TASK INPUT:
--------------------------------------------------
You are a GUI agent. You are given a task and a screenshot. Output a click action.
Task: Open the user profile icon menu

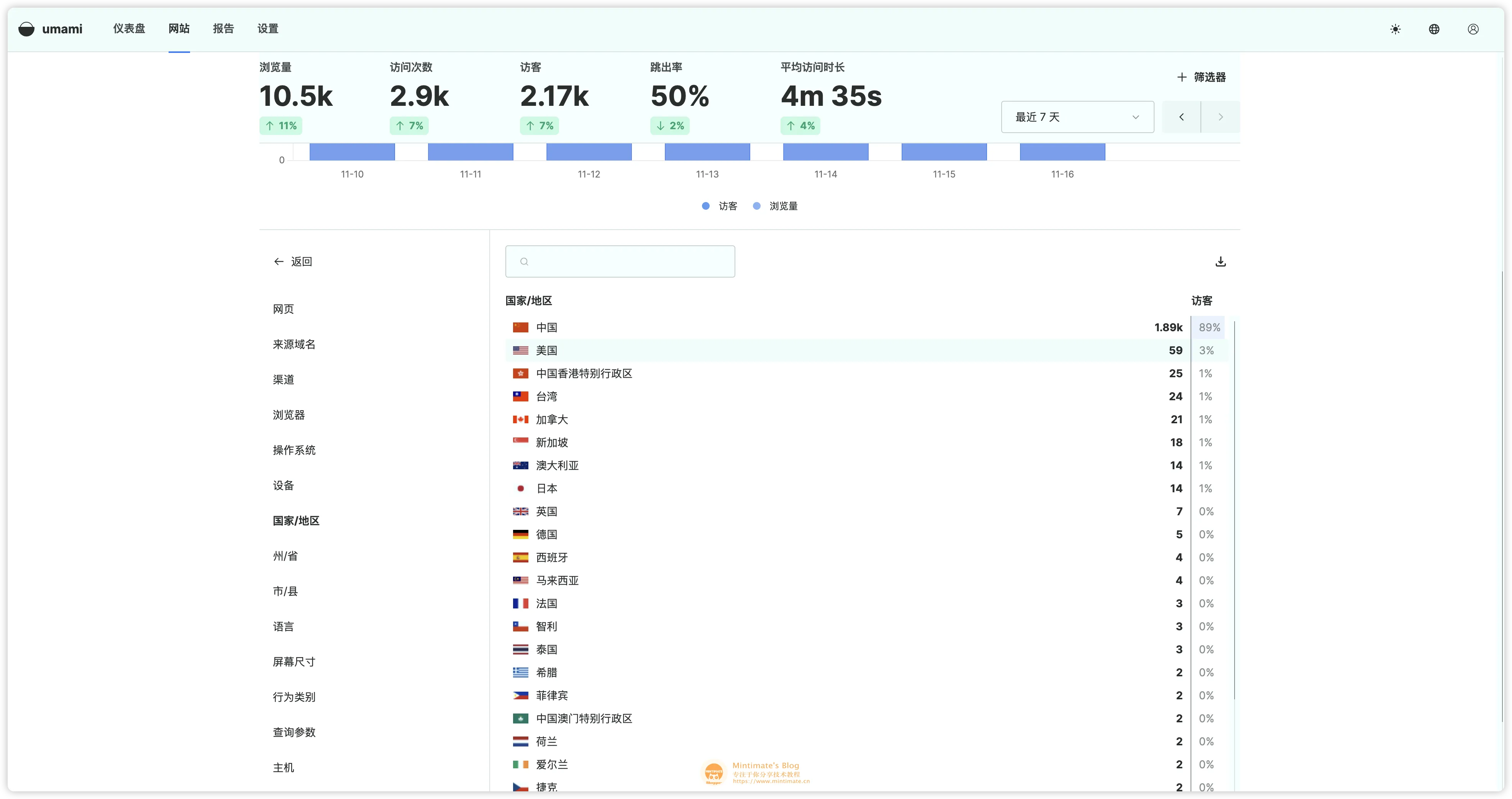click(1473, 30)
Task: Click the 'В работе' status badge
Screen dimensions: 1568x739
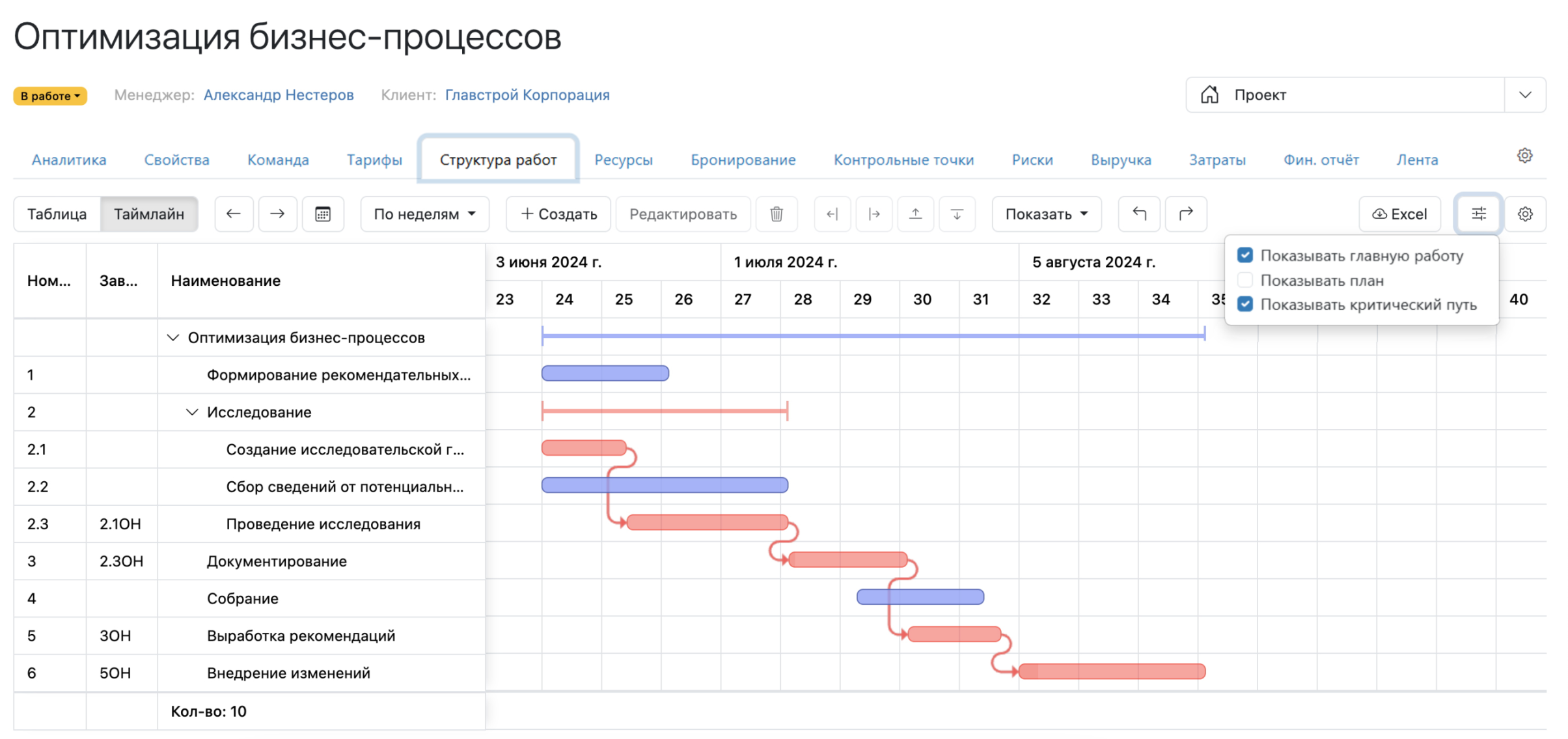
--------------------------------------------------
PROBLEM TO WORK ON:
Leave the images behind and write out every entry exactly.

EXERCISE RESULT:
You are a GUI agent. You are given a task and a screenshot. Output a click action.
Task: Open the user profile icon menu

click(1473, 30)
Task: Click the 'В работе' status badge
Screen dimensions: 1568x739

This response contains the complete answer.